* _RECORD EXCERPTS_
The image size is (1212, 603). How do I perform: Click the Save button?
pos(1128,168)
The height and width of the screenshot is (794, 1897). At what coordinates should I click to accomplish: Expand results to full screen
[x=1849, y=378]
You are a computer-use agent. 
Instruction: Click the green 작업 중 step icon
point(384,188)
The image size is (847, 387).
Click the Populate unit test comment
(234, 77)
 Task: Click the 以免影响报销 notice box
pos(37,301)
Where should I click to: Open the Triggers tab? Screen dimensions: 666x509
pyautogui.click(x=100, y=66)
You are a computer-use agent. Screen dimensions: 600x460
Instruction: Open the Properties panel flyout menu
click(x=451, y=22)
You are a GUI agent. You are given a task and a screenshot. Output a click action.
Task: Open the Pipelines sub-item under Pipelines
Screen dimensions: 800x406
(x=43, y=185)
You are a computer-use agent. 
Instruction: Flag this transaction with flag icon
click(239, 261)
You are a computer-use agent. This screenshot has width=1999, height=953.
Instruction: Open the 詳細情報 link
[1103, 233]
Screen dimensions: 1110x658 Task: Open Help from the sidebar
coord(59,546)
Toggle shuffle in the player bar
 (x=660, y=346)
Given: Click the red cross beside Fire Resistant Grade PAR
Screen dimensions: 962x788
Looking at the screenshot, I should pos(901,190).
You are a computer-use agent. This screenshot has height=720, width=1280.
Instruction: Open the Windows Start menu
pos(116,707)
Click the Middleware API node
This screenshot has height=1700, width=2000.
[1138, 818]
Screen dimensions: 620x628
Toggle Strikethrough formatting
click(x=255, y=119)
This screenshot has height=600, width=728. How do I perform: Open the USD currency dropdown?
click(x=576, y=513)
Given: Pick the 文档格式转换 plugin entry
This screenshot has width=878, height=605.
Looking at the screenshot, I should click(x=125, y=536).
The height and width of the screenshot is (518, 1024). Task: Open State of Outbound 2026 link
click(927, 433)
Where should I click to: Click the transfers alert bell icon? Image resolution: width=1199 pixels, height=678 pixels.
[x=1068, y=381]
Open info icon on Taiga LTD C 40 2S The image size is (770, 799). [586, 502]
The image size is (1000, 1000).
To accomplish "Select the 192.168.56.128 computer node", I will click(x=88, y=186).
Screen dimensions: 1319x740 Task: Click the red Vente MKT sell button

* _TASK INSTRUCTIONS_
Go to the line in the material above that contains "Task: Click the 以免影响报销 notice box" and copy exactly from there through the line that contains "You are a computer-use agent. Screen", stopping after it.

* _EXPECTED ANSWER_
 Task: Click the 以免影响报销 notice box
pos(37,301)
Where should I click to: Open the Triggers tab? Screen dimensions: 666x509
pyautogui.click(x=100, y=66)
You are a computer-use agent. Screen dimensions: 600x460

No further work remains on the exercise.